- Document segment:

= = = = = = =

Actuaries and Autonomous Vehicles

In 2017 I spent 6 months on a Fulbright scholarship, in the desert heat of Phoenix and Tempe at Arizona State University. This was also the location where Uber and Google’s Waymo decided to test their artificial intelligence powered driverless cars.

Sunny weather and flat, pot-hole free roads provided an ideal testing ground for this grandiose experiment. In addition, Arizona’s light touch regulatory approach meant that the state ushered in a tech boom where the cities of Phoenix and Tempe were flooded with autonomous vehicles

Watching and driving alongside these “computers on wheels” I was fascinated by how they interacted with their surroundings, seemingly just like any other vehicle. Aside from the large sensor on the roof they didn’t act or look much different from other vehicles navigating the city. My 3 kids, sitting in the back, would often joke that the robot car was coming for us. Yet they braked and accelerated smoothly, stopped at red lights and didn’t even honk at any of my bad driving behaviours.

= = = = = = =

- Given data:

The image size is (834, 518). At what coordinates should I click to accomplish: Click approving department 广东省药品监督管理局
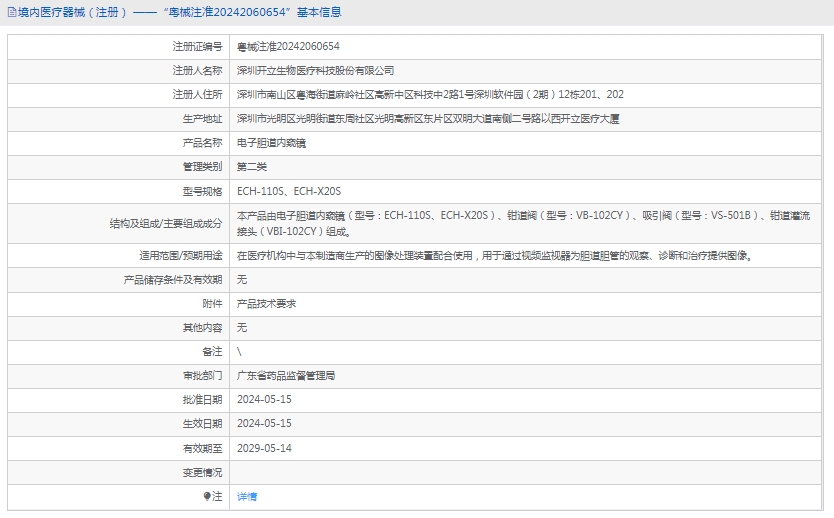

= = = = = = =

- Actions to take:
1. According to the autonomous vehicles article, how long was the Fulbright scholarship at Arizona State University?
2. Substitute "driverless car" for "robot car" in the stretch of the autonomous vehicles article from "Watching and driving" through "bad driving behaviours.".
3. Proceed with the autonomous vehicles article, picking up right after its final sentence.

- Answer list:
1. 6 months.

2.
Watching and driving alongside these “computers on wheels” I was fascinated by how they interacted with their surroundings, seemingly just like any other vehicle. Aside from the large sensor on the roof they didn’t act or look much different from other vehicles navigating the city. My 3 kids, sitting in the back, would often joke that the driverless car was coming for us. Yet they braked and accelerated smoothly, stopped at red lights and didn’t even honk at any of my bad driving behaviours.

3.
Robots driving cars! If you had told me 10 years ago that I would be living and driving in a city alongside robotic cars I would have said it was pure science fiction. But it seems we are now indeed living in a different world. One that is leveraging technology, especially AI, to change our lives at an exponential rate. It feels like Moore’s law has run amok.

Just think, for a second, how driverless vehicles might change the world – reduced car ownership, car design radically changing towards comfort and luxury, more senior drivers, reduced taxi/bus/truck/delivery drivers, hospital and emergency services unburdened and huge improvements to rush hour traffic – to name just a few.

Of course, the diffusion of new innovation is in reality never linear and straightforward. For example, Uber’s self-driving cars have recently come under huge scrutiny following a tragic accident where a pedestrian was killed, whilst crossing a road, in Tempe.

Tragic as this was, I still believe that autonomous vehicles are much safer than human-controlled vehicles. Sure, the underlying AI neural nets may not be 100% robust to cope with all situations, but let’s not forget that 100 people die per day in the US in an auto accident with human drivers behind the wheel. At the time of writing, Waymo’s autonomous fleet has self-driven more than 5 million miles without a fatality. In my opinion, the researchers that are predicting vehicle autonomy will create a 90% reduction in accidents by 2050 are probably not far off the mark.

So what does this mean for actuaries?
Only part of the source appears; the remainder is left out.